拡散強調MRIについて

生体現象測定記録・監視用機器

MRI画像とひとくちに言っても、その撮影方法には数種類のやり方があり、撮影方法によって画像の見え方が変わってきます。今回はいくつかの撮影方法を紹介し、その中でも「拡散強調画像」に焦点を当てて説明していきたいと思います。

MRIの基本的な原理

人の細胞には原子核があり、その中には磁石の成分(原子核スピン)があります。自然の状態ではこの磁石はいろいろな方向を向いているので、磁力は相殺されゼロになります。

しかし、MRI装置の磁場(静磁場)に置かれると、原子核スピンの向きがある程度揃います。

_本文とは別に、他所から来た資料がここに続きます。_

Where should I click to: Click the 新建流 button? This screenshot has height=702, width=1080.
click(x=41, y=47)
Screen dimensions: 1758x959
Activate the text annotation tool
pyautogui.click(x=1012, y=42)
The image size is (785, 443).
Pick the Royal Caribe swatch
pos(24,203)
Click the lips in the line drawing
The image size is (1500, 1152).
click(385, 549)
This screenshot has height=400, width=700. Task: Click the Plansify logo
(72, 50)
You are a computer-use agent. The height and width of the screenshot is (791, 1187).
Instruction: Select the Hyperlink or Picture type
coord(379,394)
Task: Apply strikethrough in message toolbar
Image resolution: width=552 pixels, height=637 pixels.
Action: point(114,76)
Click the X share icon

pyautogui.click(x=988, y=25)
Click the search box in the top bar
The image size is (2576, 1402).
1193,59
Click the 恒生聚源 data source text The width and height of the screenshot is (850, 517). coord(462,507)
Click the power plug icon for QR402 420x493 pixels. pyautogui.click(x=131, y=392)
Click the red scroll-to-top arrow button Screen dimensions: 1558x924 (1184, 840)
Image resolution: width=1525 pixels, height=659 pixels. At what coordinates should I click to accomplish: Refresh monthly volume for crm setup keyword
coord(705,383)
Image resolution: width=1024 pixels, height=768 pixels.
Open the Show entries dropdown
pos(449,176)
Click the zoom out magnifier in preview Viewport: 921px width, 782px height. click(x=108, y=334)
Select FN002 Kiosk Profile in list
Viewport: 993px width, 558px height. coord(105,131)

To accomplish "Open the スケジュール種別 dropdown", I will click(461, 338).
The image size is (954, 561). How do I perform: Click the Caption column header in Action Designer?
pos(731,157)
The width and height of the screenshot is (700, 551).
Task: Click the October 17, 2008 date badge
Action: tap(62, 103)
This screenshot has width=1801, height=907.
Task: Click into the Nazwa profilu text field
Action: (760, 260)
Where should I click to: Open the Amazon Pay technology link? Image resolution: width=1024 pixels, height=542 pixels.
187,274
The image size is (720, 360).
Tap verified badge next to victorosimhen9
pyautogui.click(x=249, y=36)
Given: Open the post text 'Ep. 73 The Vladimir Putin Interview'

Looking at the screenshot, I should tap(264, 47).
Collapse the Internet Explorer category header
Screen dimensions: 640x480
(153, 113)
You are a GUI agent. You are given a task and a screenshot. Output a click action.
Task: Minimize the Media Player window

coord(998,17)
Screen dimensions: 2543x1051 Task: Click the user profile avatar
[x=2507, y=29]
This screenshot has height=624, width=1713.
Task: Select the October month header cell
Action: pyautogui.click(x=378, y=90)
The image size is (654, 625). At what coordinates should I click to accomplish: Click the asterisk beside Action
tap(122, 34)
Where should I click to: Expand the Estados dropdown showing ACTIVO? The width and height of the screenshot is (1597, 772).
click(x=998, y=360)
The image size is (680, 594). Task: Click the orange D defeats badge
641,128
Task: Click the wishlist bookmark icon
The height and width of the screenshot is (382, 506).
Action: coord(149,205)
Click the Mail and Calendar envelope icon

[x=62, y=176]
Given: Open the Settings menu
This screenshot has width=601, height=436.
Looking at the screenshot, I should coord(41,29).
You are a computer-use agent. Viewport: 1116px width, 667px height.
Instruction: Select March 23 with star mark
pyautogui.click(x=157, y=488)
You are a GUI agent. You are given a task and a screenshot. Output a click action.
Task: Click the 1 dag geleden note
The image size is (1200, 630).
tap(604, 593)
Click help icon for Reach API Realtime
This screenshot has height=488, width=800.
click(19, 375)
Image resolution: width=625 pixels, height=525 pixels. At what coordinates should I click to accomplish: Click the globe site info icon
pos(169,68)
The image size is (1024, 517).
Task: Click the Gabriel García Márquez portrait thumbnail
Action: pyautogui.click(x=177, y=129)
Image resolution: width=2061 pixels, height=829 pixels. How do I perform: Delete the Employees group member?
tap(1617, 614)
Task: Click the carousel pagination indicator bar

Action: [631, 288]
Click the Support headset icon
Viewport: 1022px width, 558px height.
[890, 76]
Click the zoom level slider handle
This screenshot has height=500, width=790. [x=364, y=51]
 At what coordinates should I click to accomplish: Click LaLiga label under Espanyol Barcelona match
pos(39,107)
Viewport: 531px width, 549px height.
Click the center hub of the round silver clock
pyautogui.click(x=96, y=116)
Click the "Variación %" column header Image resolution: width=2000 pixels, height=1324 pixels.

そこにある周波数の電波を当てると、それに共鳴した原子核スピンは静磁場の向きの方向に歳差運動(コマのような運動)を行います。

電波を止めると原子核スピンは歳差運動を止めますが、組織ごとに時間差が出てきます。(緩和時間)

この時間差を検出することで、時間差がコントラストになって画像に表され体内の様子を知ることができるわけです。

いろいろな撮影方法

現在行われている撮影方法をいくつか紹介します。

〇「T1強調像」
緩和時間には縦と横がありT1は縦緩和時間を強調した画像で、脳内出血や硬膜外血腫などの出血性病変を見つけるのに優れています。

〇「T2強調像」
T2は緩和時間の横を強調した画像で、神経鞘腫、海綿状血管腫、軟骨腫などの発見に優れています。

〇「プロトン密度強調像」
T1とT2の影響を可能な限り消し、プロトン(水素原子)の量を際立たせた画像で、くも膜下出血の検出などに有効です。また、膝関節の半月板や軟骨損傷などを見るのにも有用です。

〇「FLAIR像」
T2強調画像から水分子の信号をなくし、その他の組織の違いを明確にした画像で、脳溝や脳室に接する病変に有効とされています。

〇「拡散強調像」
水分子の動きやすさを反映した画像で、CTで検出できない超急性期、急性期の脳梗塞に非常に有効で、救急医療で主に用いられています。

拡散強調MRIの特徴

拡散強調MRI画像は、がん治療においても広く使われています。
その理由として、従来のMRI撮影と同時に撮影可能で、放射線被曝もなく、検査前後の安静待機も必要がなく、解剖学的情報に加え、悪性度といった質的な診断にも有効であることが挙げられます。

まとめ

一口にMRI画像といっても、いろいろあることが理解できたと思います。特に頭部のMRI画像撮影時にはルーチンがあり、「T2強調画像」「T1強調画像」「FLAIR像」の順に撮影されることが基本です。それに必要であれば追加で撮影されるのが、「拡散強調画像」やここでは触れていませんが「MRアンギオグラフィー」「T2スター強調画像」などがあります。

「拡散強調画像」の特徴は何と言ってもがん治療に有効だということです。特に前立腺がんの治療には欠かすことができず、生体検査の部位の特定、治療法の選択などに優れています。